= Exercise instructions =
Copy these lines word for word, leaving out the pictures.

= Data supplied =
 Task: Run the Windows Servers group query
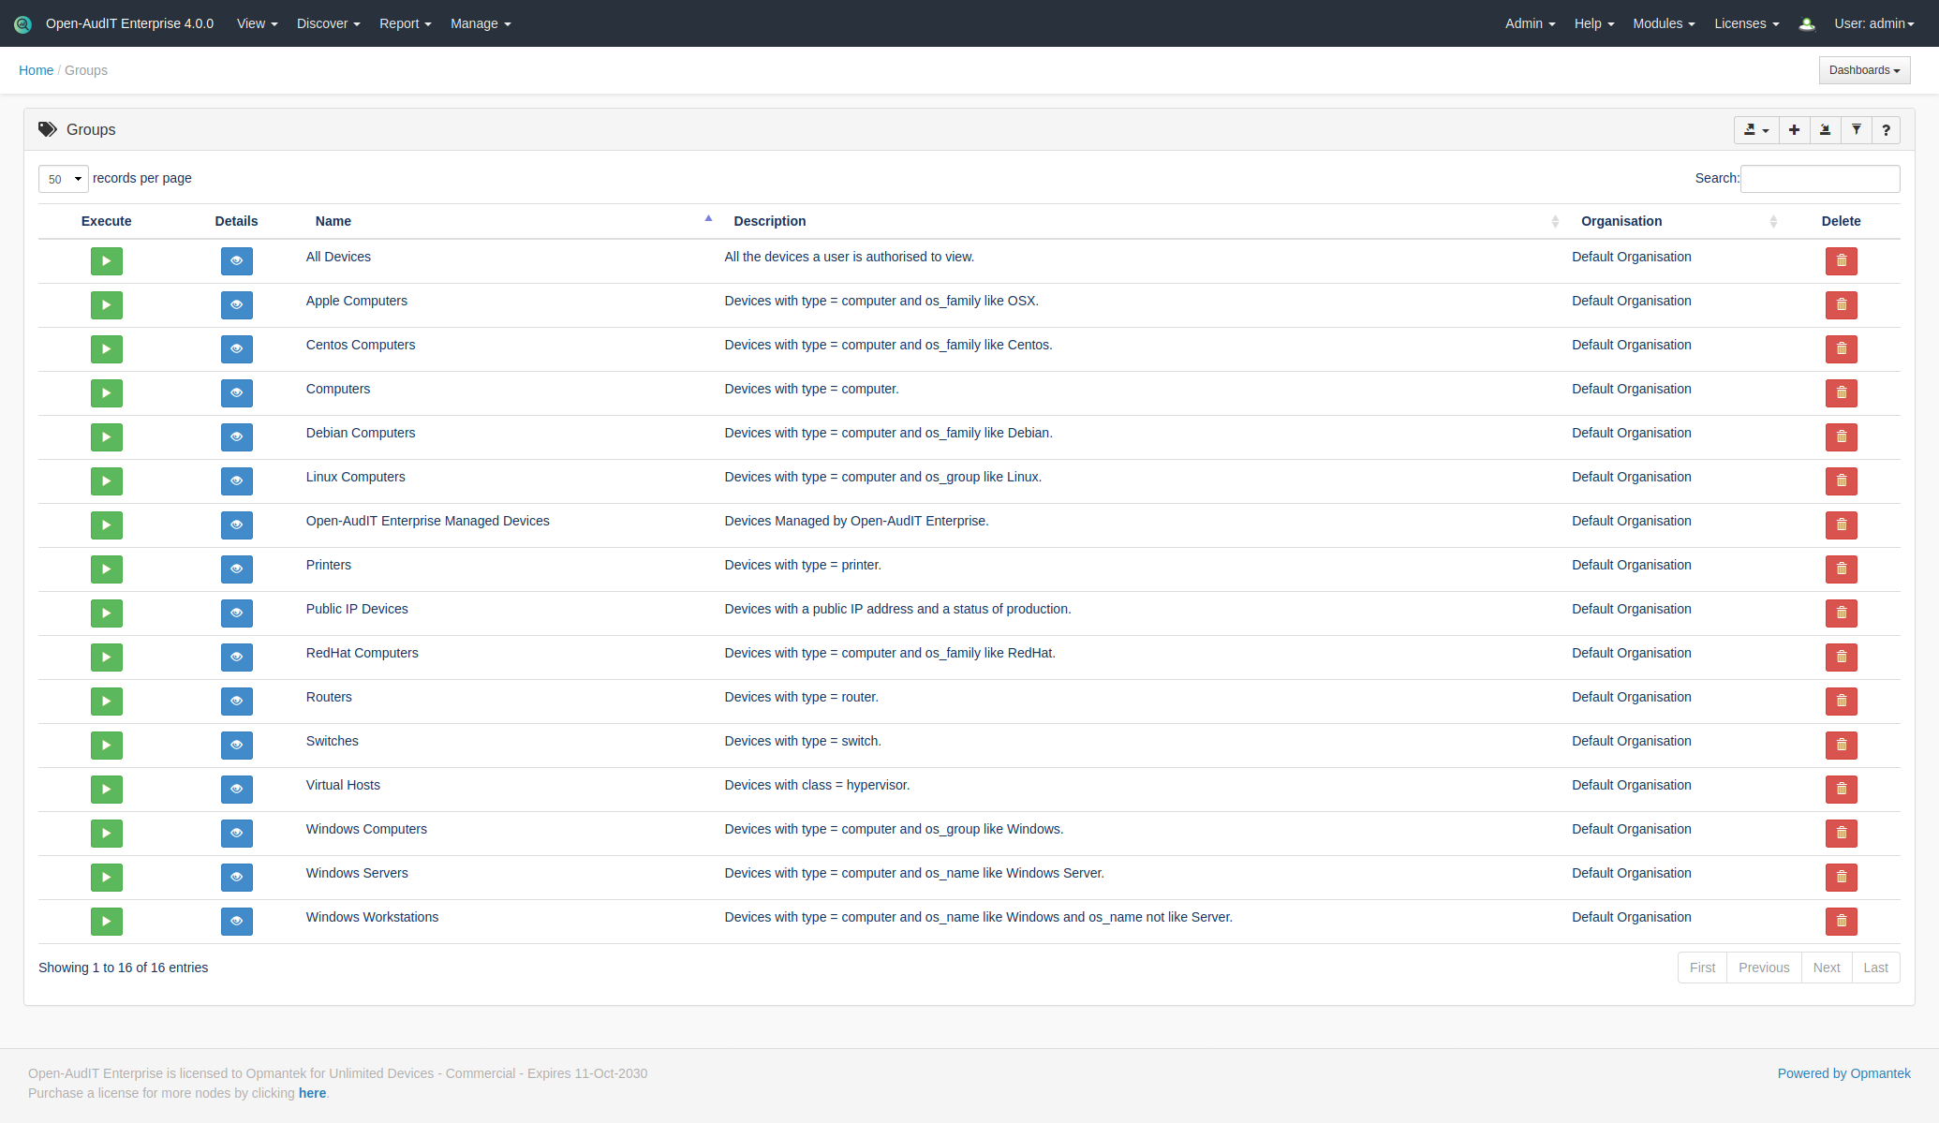[106, 878]
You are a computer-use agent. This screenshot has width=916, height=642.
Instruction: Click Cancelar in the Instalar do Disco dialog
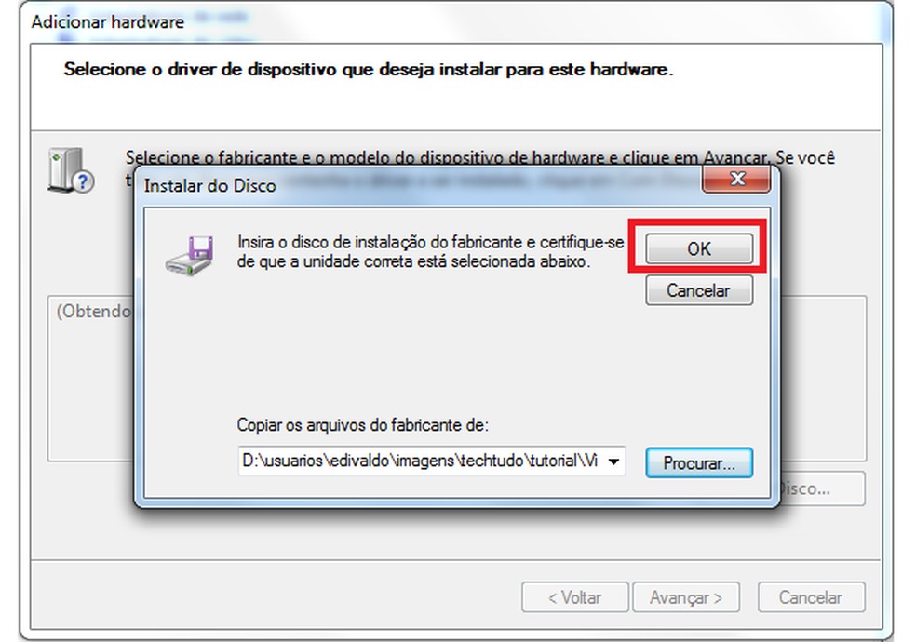tap(699, 290)
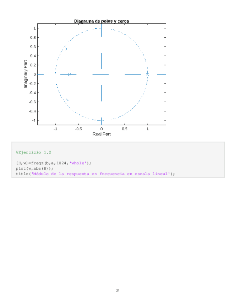Image resolution: width=235 pixels, height=304 pixels.
Task: Click the y-axis tick label 0.4
Action: pos(33,56)
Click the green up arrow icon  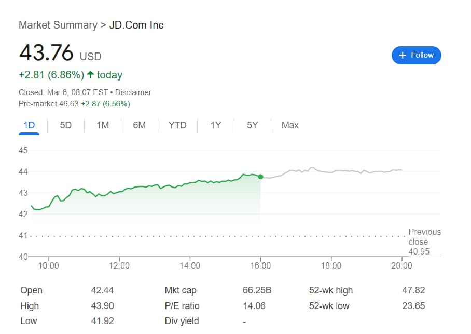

= Answer to this problem =
 Task: Run the Windows Servers group query
[106, 878]
You are a computer-use agent. This screenshot has width=916, height=642.
Instruction: Click Cancelar in the Instalar do Disco dialog
tap(699, 290)
Image resolution: width=235 pixels, height=304 pixels.
Task: Click the y-axis tick label 0.4
Action: pos(33,56)
Click the green up arrow icon  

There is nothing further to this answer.